HEC-RAS model files (.g??.hdf, .g??, .p??.hdf)
  → geometry.py / results.py    (parse via ras-commander → GeoDataFrame)
    → GeoParquet                (intermediate, columnar, Arrow-native, ZSTD)
      → DuckDB                 (serverless SQL analytics, spatial joins)
      → PMTiles                (serverless vector tiles via HTTP range)
      → PostGIS                (enterprise spatial database)

Quick Start

pip install ras2cng

# Inspect project structure (no export)
ras2cng inspect path/to/MyProject/

# Archive all geometry to consolidated GeoParquet files
ras2cng archive path/to/MyProject/ ./archive/

# Also export plan results summary variables
ras2cng archive path/to/MyProject/ ./archive/ --results

# Also convert terrain TIFFs to Cloud Optimized GeoTIFF
ras2cng archive path/to/MyProject/ ./archive/ --results --terrain
from ras2cng import archive_project, inspect_project
from pathlib import Path

# Full project archive
manifest = archive_project(
    Path("path/to/MyProject/"),
    Path("./archive/"),
    include_results=True,
)
print(f"Exported {len(manifest.geometry)} geometry configurations")

# Inspect project without extracting
info = inspect_project(Path("path/to/MyProject/"))
print(f"{info.name}: {len(info.geom_files)} geometry files, {len(info.plan_files)} plans")

Single-File Export

# Export mesh cell geometry
ras2cng geometry model.g01.hdf mesh_cells.parquet --layer mesh_cells

# Export max depth results joined to polygons
ras2cng results model.p01.hdf max_depth.parquet \
  --geometry mesh_cells.parquet --var "Maximum Depth"

# Query with DuckDB (use _ as table name)
ras2cng query max_depth.parquet \
  "SELECT mesh_name, AVG(maximum_depth) FROM _ GROUP BY mesh_name"
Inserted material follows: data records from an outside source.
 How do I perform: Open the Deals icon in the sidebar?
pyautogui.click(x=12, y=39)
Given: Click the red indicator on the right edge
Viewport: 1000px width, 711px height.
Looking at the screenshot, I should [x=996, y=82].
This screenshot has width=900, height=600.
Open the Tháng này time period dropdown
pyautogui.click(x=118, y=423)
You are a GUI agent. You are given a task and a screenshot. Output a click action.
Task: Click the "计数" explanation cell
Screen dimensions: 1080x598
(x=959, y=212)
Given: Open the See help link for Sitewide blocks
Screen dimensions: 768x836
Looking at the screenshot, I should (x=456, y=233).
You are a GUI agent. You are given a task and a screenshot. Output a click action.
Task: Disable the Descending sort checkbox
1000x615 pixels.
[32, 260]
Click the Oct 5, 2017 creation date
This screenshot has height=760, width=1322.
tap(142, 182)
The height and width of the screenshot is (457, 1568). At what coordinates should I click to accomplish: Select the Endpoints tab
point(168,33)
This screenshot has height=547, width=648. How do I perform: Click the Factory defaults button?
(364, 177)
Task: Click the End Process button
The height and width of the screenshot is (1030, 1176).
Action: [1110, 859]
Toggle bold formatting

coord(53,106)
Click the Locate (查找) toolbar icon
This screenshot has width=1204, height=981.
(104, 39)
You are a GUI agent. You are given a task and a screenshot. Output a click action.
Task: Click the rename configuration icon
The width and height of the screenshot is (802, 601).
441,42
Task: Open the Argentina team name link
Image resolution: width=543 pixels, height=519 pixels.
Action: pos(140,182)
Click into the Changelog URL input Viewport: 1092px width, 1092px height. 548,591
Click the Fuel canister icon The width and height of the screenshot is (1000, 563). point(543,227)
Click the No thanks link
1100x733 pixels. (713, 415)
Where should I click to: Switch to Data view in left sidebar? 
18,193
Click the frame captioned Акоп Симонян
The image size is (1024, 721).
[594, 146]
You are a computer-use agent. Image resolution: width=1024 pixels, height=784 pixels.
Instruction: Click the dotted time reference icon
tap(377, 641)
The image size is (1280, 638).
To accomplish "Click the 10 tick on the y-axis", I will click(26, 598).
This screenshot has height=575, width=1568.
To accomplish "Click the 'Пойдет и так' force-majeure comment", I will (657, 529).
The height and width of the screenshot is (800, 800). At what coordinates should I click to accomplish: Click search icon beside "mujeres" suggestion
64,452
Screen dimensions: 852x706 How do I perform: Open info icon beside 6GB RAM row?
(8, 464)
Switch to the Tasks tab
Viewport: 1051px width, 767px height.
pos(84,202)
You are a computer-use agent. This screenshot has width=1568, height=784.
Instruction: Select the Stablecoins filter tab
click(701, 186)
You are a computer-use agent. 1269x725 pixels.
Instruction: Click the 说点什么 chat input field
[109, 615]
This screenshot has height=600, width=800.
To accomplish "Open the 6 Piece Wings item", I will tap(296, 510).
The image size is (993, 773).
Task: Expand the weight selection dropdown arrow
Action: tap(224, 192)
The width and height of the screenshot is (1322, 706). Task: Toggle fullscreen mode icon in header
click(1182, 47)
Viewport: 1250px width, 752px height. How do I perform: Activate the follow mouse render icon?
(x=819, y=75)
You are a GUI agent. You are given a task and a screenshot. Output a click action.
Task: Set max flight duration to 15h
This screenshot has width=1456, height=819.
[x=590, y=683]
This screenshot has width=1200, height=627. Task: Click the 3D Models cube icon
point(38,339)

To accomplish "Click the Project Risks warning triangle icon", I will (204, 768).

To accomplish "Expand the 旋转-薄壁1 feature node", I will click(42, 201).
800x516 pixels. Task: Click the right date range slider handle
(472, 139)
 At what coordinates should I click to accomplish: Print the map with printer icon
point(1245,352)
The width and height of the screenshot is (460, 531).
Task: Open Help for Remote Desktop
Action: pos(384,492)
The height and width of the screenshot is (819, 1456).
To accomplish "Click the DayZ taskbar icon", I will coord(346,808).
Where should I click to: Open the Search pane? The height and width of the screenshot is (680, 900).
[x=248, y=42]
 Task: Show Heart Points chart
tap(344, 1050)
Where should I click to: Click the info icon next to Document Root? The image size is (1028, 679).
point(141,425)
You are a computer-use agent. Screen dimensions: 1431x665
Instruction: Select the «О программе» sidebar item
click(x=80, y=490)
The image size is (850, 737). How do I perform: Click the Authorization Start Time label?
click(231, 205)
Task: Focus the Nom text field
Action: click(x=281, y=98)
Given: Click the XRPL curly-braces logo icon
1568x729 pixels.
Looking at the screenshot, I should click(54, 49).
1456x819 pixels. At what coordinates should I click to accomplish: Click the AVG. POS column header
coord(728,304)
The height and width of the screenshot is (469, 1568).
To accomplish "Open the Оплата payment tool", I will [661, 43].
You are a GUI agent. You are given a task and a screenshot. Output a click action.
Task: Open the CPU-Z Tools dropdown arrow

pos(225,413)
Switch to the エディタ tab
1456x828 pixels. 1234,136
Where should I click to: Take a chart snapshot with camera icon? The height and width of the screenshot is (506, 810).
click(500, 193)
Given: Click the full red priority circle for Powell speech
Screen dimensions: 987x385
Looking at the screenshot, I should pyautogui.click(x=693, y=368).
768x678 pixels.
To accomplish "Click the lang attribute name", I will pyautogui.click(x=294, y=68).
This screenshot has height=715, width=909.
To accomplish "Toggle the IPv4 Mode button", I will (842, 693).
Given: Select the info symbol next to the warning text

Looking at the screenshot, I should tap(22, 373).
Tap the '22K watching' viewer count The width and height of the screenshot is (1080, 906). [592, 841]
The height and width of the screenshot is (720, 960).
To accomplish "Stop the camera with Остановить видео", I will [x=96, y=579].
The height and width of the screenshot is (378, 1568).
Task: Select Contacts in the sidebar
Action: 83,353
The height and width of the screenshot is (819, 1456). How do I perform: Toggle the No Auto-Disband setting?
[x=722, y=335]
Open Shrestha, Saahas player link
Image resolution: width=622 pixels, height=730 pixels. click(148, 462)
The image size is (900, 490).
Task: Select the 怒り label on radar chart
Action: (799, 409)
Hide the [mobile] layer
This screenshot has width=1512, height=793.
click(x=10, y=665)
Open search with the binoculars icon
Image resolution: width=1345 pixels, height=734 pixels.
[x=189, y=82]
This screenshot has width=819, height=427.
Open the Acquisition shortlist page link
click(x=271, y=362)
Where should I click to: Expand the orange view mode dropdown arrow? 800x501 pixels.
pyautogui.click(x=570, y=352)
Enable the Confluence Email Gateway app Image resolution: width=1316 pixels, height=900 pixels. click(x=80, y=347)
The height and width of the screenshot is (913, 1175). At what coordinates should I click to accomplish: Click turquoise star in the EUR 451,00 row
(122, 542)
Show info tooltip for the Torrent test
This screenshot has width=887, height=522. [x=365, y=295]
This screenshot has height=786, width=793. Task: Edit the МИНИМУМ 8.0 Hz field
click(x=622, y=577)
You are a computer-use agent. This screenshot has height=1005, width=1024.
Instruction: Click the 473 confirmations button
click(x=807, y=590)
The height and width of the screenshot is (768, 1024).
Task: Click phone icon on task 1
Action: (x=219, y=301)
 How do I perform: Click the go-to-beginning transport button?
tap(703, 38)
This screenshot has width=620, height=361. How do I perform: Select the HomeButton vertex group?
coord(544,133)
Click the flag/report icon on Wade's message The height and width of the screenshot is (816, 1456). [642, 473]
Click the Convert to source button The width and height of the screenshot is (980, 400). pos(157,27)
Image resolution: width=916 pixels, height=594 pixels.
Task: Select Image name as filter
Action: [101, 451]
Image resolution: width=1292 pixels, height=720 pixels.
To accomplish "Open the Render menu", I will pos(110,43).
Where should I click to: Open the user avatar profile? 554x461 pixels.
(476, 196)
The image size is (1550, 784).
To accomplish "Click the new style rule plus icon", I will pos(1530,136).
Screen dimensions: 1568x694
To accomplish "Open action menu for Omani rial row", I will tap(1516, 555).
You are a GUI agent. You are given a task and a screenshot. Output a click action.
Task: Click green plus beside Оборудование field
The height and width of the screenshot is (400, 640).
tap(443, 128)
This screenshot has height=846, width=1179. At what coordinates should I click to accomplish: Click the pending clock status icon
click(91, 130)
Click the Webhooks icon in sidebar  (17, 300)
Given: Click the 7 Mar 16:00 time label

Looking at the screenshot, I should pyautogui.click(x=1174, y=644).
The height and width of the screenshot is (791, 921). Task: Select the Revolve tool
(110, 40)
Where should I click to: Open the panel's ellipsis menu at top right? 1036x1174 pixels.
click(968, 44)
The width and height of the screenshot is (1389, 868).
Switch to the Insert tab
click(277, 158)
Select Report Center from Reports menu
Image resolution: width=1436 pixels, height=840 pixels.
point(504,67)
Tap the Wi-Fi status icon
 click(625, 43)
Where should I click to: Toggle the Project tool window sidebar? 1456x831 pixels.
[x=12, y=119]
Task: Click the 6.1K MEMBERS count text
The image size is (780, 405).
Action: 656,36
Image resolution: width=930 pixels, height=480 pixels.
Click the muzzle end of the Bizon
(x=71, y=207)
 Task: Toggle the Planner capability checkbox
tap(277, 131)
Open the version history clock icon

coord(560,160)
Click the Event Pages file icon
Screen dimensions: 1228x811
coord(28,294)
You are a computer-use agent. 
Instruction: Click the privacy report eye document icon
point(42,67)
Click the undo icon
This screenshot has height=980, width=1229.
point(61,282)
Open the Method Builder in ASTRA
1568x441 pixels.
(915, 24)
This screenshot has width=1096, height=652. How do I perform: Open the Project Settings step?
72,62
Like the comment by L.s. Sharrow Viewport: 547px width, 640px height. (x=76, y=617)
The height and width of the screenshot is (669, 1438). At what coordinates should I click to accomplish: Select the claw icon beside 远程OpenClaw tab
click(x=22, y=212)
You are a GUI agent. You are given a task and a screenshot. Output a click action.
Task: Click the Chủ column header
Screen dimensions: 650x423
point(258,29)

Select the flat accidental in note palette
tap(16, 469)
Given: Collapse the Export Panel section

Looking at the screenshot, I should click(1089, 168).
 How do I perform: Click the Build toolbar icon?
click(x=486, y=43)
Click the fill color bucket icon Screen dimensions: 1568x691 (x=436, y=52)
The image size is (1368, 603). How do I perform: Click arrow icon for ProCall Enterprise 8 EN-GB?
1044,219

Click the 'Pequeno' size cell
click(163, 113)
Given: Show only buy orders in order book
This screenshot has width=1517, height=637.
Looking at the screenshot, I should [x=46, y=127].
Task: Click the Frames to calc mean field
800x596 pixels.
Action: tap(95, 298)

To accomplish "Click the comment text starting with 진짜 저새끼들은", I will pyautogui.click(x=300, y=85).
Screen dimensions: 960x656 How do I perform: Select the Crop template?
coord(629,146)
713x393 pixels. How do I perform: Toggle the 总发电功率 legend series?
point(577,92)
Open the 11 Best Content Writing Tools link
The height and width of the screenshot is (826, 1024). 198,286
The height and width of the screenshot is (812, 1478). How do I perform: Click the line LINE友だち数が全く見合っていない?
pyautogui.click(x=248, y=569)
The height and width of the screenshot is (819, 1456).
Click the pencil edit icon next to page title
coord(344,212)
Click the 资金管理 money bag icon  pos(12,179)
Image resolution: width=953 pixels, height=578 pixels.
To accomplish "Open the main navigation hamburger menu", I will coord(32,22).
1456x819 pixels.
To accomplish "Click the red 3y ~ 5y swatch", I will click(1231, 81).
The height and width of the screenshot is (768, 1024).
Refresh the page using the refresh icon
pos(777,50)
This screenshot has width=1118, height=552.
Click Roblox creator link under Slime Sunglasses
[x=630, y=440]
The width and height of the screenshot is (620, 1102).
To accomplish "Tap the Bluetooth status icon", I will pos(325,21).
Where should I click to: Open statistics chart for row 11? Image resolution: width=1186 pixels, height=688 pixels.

# Generate PMTiles for web visualization
ras2cng pmtiles max_depth.parquet flood_depth.pmtiles --layer flood

# Sync to PostGIS
ras2cng sync max_depth.parquet "postgresql://user:pass@host/db" max_depth

Key Features

  • Full project archival — Discovers all geometry configs, plan runs, and terrain; produces consolidated GeoParquet archives with manifest.json catalog
  • Consolidated GeoParquet — One file per geometry source / plan, with layer column discriminator, ZSTD compression, bbox columns, and Hilbert spatial sorting
  • 10 HDF geometry layers — mesh_cells, mesh_areas, cross_sections, centerlines, bc_lines, breaklines, refinement_regions, reference_lines, reference_points, structures
  • Results export — 2D mesh summary variables (Maximum Depth, WSE, Velocity, etc.) spatially joined with polygon geometry
  • DuckDB queries — SQL analytics directly on GeoParquet files, no database server needed
  • PMTiles generation — Vector tile pipeline via tippecanoe, serverless HTTP delivery
  • PostGIS sync — Upload to enterprise spatial databases with automatic GIST indices
  • File type detection — Suffix-based detection of HDF vs text geometry, plan vs geometry files

Installation

# Core (geometry + results + project archive)
pip install ras2cng

# All optional dependencies (DuckDB, PostGIS, PMTiles rasterio)
pip install "ras2cng[all]"

See Installation for full details including external CLI tools.